PROBLEM DETAILS -> Retype all of the data below line for line, changing nothing.

AVAILABLE RECORDS ->
..............................

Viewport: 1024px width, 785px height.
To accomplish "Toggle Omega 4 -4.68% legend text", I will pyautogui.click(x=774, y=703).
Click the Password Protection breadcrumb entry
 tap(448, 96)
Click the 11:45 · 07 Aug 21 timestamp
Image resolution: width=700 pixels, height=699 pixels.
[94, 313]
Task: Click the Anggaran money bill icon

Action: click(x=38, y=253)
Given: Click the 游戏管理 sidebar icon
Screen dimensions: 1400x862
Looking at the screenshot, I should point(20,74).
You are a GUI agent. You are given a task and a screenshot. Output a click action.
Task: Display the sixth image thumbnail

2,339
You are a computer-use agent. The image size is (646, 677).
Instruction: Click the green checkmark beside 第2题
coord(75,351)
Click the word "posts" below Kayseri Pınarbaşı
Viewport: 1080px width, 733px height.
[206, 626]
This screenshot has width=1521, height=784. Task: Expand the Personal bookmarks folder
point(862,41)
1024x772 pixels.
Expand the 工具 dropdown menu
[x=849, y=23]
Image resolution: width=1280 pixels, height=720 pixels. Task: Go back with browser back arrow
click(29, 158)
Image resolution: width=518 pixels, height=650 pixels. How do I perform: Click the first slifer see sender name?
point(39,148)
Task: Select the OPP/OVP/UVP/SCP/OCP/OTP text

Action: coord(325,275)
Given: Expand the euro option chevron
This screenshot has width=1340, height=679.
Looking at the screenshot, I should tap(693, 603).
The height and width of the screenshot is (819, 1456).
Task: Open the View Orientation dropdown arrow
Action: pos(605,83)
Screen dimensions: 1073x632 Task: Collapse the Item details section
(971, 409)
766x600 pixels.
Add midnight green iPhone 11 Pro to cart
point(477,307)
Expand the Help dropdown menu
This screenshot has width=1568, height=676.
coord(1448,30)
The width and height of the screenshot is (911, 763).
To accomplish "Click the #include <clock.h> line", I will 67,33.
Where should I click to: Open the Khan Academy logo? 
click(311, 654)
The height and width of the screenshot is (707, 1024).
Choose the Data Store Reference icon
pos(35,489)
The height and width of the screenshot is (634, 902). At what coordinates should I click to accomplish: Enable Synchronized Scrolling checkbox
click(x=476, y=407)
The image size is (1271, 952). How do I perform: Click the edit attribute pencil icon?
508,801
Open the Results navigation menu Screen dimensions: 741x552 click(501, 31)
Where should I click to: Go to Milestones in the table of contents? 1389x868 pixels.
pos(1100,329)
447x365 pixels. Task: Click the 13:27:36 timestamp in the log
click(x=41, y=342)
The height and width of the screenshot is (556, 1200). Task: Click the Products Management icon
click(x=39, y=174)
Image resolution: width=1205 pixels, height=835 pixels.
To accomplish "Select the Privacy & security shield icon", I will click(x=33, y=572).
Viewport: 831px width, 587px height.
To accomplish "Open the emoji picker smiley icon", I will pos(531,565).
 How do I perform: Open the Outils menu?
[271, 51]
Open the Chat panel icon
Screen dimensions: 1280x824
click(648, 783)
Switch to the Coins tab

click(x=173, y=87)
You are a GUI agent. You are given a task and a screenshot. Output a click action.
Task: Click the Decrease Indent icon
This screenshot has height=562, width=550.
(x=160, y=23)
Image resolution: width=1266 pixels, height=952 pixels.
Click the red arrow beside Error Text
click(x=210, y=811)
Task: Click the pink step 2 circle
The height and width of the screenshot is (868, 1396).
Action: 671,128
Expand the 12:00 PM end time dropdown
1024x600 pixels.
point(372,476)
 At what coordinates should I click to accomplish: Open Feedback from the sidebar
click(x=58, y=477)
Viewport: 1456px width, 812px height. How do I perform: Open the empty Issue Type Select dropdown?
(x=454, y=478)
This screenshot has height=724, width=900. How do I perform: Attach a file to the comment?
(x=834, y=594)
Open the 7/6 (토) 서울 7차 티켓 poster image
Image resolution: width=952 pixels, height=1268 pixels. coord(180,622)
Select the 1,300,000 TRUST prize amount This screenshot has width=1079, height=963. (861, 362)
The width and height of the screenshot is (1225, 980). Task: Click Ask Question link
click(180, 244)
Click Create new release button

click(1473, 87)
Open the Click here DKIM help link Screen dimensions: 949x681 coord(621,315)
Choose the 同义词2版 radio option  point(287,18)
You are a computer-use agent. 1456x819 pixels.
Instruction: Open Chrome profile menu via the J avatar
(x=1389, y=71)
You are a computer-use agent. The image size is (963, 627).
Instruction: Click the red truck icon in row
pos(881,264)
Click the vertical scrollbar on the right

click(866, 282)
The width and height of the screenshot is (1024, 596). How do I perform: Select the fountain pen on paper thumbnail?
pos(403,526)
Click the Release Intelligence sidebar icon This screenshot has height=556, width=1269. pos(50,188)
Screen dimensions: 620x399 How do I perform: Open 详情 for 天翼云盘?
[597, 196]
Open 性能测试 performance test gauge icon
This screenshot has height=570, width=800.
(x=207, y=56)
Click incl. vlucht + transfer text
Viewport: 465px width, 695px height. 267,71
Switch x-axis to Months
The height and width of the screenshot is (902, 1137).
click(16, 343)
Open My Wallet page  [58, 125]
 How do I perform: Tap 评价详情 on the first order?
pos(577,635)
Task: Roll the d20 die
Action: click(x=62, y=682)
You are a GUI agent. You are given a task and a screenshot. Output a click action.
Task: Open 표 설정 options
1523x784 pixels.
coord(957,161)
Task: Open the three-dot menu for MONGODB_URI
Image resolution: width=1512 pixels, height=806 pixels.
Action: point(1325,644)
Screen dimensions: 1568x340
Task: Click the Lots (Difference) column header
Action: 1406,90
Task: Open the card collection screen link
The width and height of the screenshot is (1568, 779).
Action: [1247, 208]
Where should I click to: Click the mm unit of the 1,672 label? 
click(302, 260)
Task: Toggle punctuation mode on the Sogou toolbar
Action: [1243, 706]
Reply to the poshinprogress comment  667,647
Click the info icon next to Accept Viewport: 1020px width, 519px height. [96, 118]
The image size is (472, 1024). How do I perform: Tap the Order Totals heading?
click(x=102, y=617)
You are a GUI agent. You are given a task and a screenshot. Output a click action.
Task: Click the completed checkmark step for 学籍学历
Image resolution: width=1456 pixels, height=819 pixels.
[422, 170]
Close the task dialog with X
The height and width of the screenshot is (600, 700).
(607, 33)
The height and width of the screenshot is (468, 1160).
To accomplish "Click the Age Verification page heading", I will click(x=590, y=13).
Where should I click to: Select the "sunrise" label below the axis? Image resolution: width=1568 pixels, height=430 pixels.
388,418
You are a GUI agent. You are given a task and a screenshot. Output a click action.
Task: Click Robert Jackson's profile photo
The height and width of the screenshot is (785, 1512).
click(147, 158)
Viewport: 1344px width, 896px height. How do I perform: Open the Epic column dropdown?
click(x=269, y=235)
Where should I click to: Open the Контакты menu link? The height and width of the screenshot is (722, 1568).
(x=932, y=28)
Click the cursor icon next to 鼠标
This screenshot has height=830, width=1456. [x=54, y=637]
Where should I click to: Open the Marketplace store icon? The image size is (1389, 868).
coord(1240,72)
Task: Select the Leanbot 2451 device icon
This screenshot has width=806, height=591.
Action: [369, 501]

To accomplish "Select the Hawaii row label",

..............................

COMPLETE ANSWER ->
Viewport: 1024px width, 785px height.
To accomplish "Toggle Omega 4 -4.68% legend text", I will pyautogui.click(x=774, y=703).
Click the Password Protection breadcrumb entry
 tap(448, 96)
Click the 11:45 · 07 Aug 21 timestamp
Image resolution: width=700 pixels, height=699 pixels.
[94, 313]
Task: Click the Anggaran money bill icon

Action: click(x=38, y=253)
Given: Click the 游戏管理 sidebar icon
Screen dimensions: 1400x862
Looking at the screenshot, I should point(20,74).
You are a GUI agent. You are given a task and a screenshot. Output a click action.
Task: Display the sixth image thumbnail

2,339
You are a computer-use agent. The image size is (646, 677).
Instruction: Click the green checkmark beside 第2题
coord(75,351)
Click the word "posts" below Kayseri Pınarbaşı
Viewport: 1080px width, 733px height.
[206, 626]
This screenshot has width=1521, height=784. Task: Expand the Personal bookmarks folder
point(862,41)
1024x772 pixels.
Expand the 工具 dropdown menu
[x=849, y=23]
Image resolution: width=1280 pixels, height=720 pixels. Task: Go back with browser back arrow
click(29, 158)
Image resolution: width=518 pixels, height=650 pixels. How do I perform: Click the first slifer see sender name?
point(39,148)
Task: Select the OPP/OVP/UVP/SCP/OCP/OTP text

Action: coord(325,275)
Given: Expand the euro option chevron
This screenshot has width=1340, height=679.
Looking at the screenshot, I should tap(693, 603).
The height and width of the screenshot is (819, 1456).
Task: Open the View Orientation dropdown arrow
Action: pos(605,83)
Screen dimensions: 1073x632 Task: Collapse the Item details section
(971, 409)
766x600 pixels.
Add midnight green iPhone 11 Pro to cart
point(477,307)
Expand the Help dropdown menu
This screenshot has width=1568, height=676.
coord(1448,30)
The width and height of the screenshot is (911, 763).
To accomplish "Click the #include <clock.h> line", I will 67,33.
Where should I click to: Open the Khan Academy logo? 
click(311, 654)
The height and width of the screenshot is (707, 1024).
Choose the Data Store Reference icon
pos(35,489)
The height and width of the screenshot is (634, 902). At what coordinates should I click to accomplish: Enable Synchronized Scrolling checkbox
click(x=476, y=407)
The image size is (1271, 952). How do I perform: Click the edit attribute pencil icon?
508,801
Open the Results navigation menu Screen dimensions: 741x552 click(501, 31)
Where should I click to: Go to Milestones in the table of contents? 1389x868 pixels.
pos(1100,329)
447x365 pixels. Task: Click the 13:27:36 timestamp in the log
click(x=41, y=342)
The height and width of the screenshot is (556, 1200). Task: Click the Products Management icon
click(x=39, y=174)
Image resolution: width=1205 pixels, height=835 pixels.
To accomplish "Select the Privacy & security shield icon", I will click(x=33, y=572).
Viewport: 831px width, 587px height.
To accomplish "Open the emoji picker smiley icon", I will pos(531,565).
 How do I perform: Open the Outils menu?
[271, 51]
Open the Chat panel icon
Screen dimensions: 1280x824
click(648, 783)
Switch to the Coins tab

click(x=173, y=87)
You are a GUI agent. You are given a task and a screenshot. Output a click action.
Task: Click the Decrease Indent icon
This screenshot has height=562, width=550.
(x=160, y=23)
Image resolution: width=1266 pixels, height=952 pixels.
Click the red arrow beside Error Text
click(x=210, y=811)
Task: Click the pink step 2 circle
The height and width of the screenshot is (868, 1396).
Action: 671,128
Expand the 12:00 PM end time dropdown
1024x600 pixels.
point(372,476)
 At what coordinates should I click to accomplish: Open Feedback from the sidebar
click(x=58, y=477)
Viewport: 1456px width, 812px height. How do I perform: Open the empty Issue Type Select dropdown?
(x=454, y=478)
This screenshot has height=724, width=900. How do I perform: Attach a file to the comment?
(x=834, y=594)
Open the 7/6 (토) 서울 7차 티켓 poster image
Image resolution: width=952 pixels, height=1268 pixels. coord(180,622)
Select the 1,300,000 TRUST prize amount This screenshot has width=1079, height=963. (861, 362)
The width and height of the screenshot is (1225, 980). Task: Click Ask Question link
click(180, 244)
Click Create new release button

click(1473, 87)
Open the Click here DKIM help link Screen dimensions: 949x681 coord(621,315)
Choose the 同义词2版 radio option  point(287,18)
You are a computer-use agent. 1456x819 pixels.
Instruction: Open Chrome profile menu via the J avatar
(x=1389, y=71)
You are a computer-use agent. The image size is (963, 627).
Instruction: Click the red truck icon in row
pos(881,264)
Click the vertical scrollbar on the right

click(866, 282)
The width and height of the screenshot is (1024, 596). How do I perform: Select the fountain pen on paper thumbnail?
pos(403,526)
Click the Release Intelligence sidebar icon This screenshot has height=556, width=1269. pos(50,188)
Screen dimensions: 620x399 How do I perform: Open 详情 for 天翼云盘?
[597, 196]
Open 性能测试 performance test gauge icon
This screenshot has height=570, width=800.
(x=207, y=56)
Click incl. vlucht + transfer text
Viewport: 465px width, 695px height. 267,71
Switch x-axis to Months
The height and width of the screenshot is (902, 1137).
click(16, 343)
Open My Wallet page  [58, 125]
 How do I perform: Tap 评价详情 on the first order?
pos(577,635)
Task: Roll the d20 die
Action: click(x=62, y=682)
You are a GUI agent. You are given a task and a screenshot. Output a click action.
Task: Open 표 설정 options
1523x784 pixels.
coord(957,161)
Task: Open the three-dot menu for MONGODB_URI
Image resolution: width=1512 pixels, height=806 pixels.
Action: point(1325,644)
Screen dimensions: 1568x340
Task: Click the Lots (Difference) column header
Action: 1406,90
Task: Open the card collection screen link
The width and height of the screenshot is (1568, 779).
Action: [1247, 208]
Where should I click to: Click the mm unit of the 1,672 label? 
click(302, 260)
Task: Toggle punctuation mode on the Sogou toolbar
Action: [1243, 706]
Reply to the poshinprogress comment  667,647
Click the info icon next to Accept Viewport: 1020px width, 519px height. [96, 118]
The image size is (472, 1024). How do I perform: Tap the Order Totals heading?
click(x=102, y=617)
You are a GUI agent. You are given a task and a screenshot. Output a click action.
Task: Click the completed checkmark step for 学籍学历
Image resolution: width=1456 pixels, height=819 pixels.
[422, 170]
Close the task dialog with X
The height and width of the screenshot is (600, 700).
(607, 33)
The height and width of the screenshot is (468, 1160).
To accomplish "Click the Age Verification page heading", I will click(x=590, y=13).
Where should I click to: Select the "sunrise" label below the axis? Image resolution: width=1568 pixels, height=430 pixels.
388,418
You are a GUI agent. You are given a task and a screenshot. Output a click action.
Task: Click Robert Jackson's profile photo
The height and width of the screenshot is (785, 1512).
click(147, 158)
Viewport: 1344px width, 896px height. How do I perform: Open the Epic column dropdown?
click(x=269, y=235)
Where should I click to: Open the Контакты menu link? The height and width of the screenshot is (722, 1568).
(x=932, y=28)
Click the cursor icon next to 鼠标
This screenshot has height=830, width=1456. [x=54, y=637]
Where should I click to: Open the Marketplace store icon? The image size is (1389, 868).
coord(1240,72)
Task: Select the Leanbot 2451 device icon
This screenshot has width=806, height=591.
Action: [369, 501]

To accomplish "Select the Hawaii row label",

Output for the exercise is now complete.